Perquisition chez la journaliste d'opposition russe Zoya Svetova

Des membres du FSB lors d'une perquisition dans les bureaux de T Plus, une filiale de Renova, Moscou, Russie, le 5 septembre 2016.

Le domicile d'une des principales journalistes d'opposition de Russie, Zoya Svetova, a été perquisitionné mardi pendant de plus de neuf heures, les autorités assurant enquêter sur une affaire de blanchiment d'argent liée à l'opposant en exil et ex-oligarque Mikhaïl Khodorkovski.

Les enquêteurs, des membres des services spéciaux (FSB) et du Comité d'enquêtes selon Zoya Svetova, ont recopié le disque dur de son ordinateur et sont repartis avec les ordinateurs de ses enfants et le téléphone portable de son mari.

"Je n'ai rien à voir avec le motif officiel de la perquisition. Je considère que cette perquisition ne concerne pas (l'ex-groupe pétrolier de Mikhaïl Khodorkovski) Ioukos mais a pour but d'ouvrir une affaire criminelle contre moi", a-t-elle dénoncé aux journalistes peu après le départ des enquêteurs.

"C'est un acte d'intimidation. Ils veulent me faire peur parce que je travaille pour Open Russia", a ajouté Zoya Svetova. "Manifestement, ils veulent me coller une affaire parce que j'écris sur des thèmes sensibles".

La perquisition a commencé peu après 11H00 (08H00 GMT) et s'est poursuivie jusqu'à 20H00, les enquêteurs ne quittant son domicile que vers 22H00 selon un journaliste de l'AFP sur place.

Le Comité d'enquêtes de Russie a indiqué dans un communiqué avoir perquisitionné chez la journaliste à la recherche de documents "concernant le transfert et l'usage fait en Russie de l'argent volé par M. Khodorkovski et ses complices".

"Une dizaine de personnes ont participé à la perquisition", avait indiqué plus tôt à l'AFP le mari de Zoya Svetova, Viktor Dziadko.

Membre de la Commission officielle de surveillance des prisons pendant plusieurs années, Zoya Svetova, 57 ans, a écrit de nombreux articles dénonçant les mauvais traitements et des cas de torture dans les lieux de détention, sur la base de témoignages de prisonniers.

Connue pour son engagement en faveur des droits de l'homme, elle est une chroniqueuse sévère du système judiciaire russe et a accusé à plusieurs reprises les autorités d'avoir condamné des innocents dans des procès montés de toutes pièces, dans des affaires d'espionnage ou à connotation politique.

Elle collabore régulièrement au site internet Russie ouverte (Open Russia) financé par l'opposant en exil et ancien oligarque Mikhaïl Khodorkovski, au magazine New Times et à la radio américaine Radio Svoboda (Radio Liberty).

Mikhaïl Khodorkovski, ex-patron du groupe pétrolier Ioukos a été condamné en 2005 à 8 ans de camp et à 5 ans supplémentaires en 2011 pour "vol de pétrole et blanchiment d'argent", une affaire qu'il a dénoncé comme un règlement de comptes organisé par le Kremlin.
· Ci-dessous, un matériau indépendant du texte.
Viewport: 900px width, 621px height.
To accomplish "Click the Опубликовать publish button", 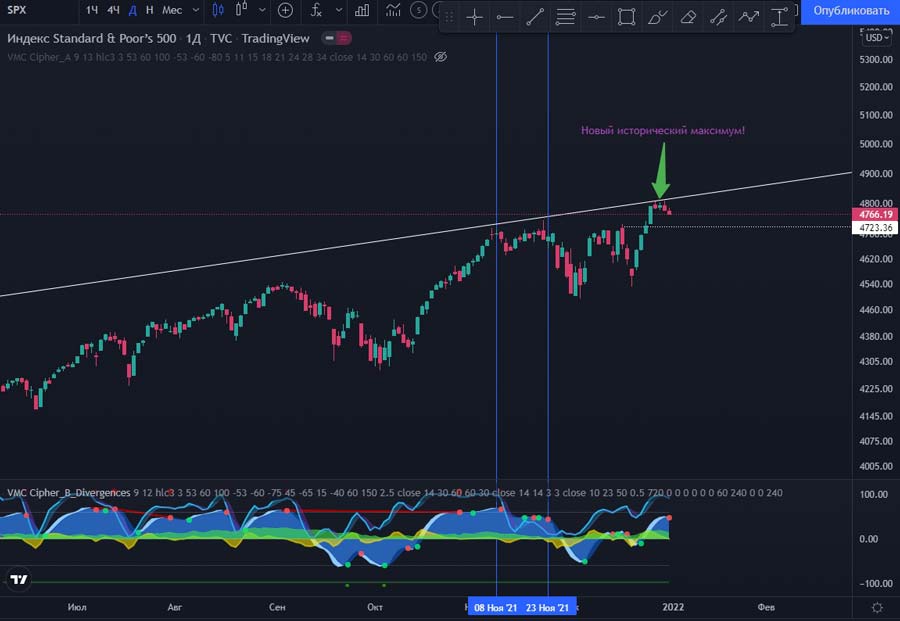I will point(850,11).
Gracié en 2013, il vit aujourd'hui à Londres.

"La perquisition chez Zoya Svetova, l'une des journalistes et défenseures des droits de l'homme les plus respectées en Russie, suscite l'incompréhension et l'inquiétude", a réagi le représentant à Moscou d'Amnesty International, Sergueï Nikitine.

Plusieurs militants de l'opposition, dont l'écrivain Lioudmila Oulitskaïa et l'ancien dissident soviétique Alexandre Podrabinek, se sont rendus au domicile de Mme Svetova mais n'ont pas été autorisés à entrer, selon des journalistes de l'AFP sur place.

"Il s'agit de faire pression sur elle. Elle fait un travail remarquable, elle a aidé énormément de gens", a déclaré à l'AFP Lioudmila Oulitskaïa.

Lauréate à deux reprises du Prix Sakharov pour le journalisme, décerné en Russie par des journalistes et défenseurs des droits de l'Homme, Zoya Svetova est la fille de deux dissidents et anciens prisonniers politiques de l'époque soviétique, Felix Svetov et Zoya Khrakhmalnikova. Elle est ausi la petite-fille de l'historien Grigori Fridland, fusillé en 1937 pendant les purges staliniennes.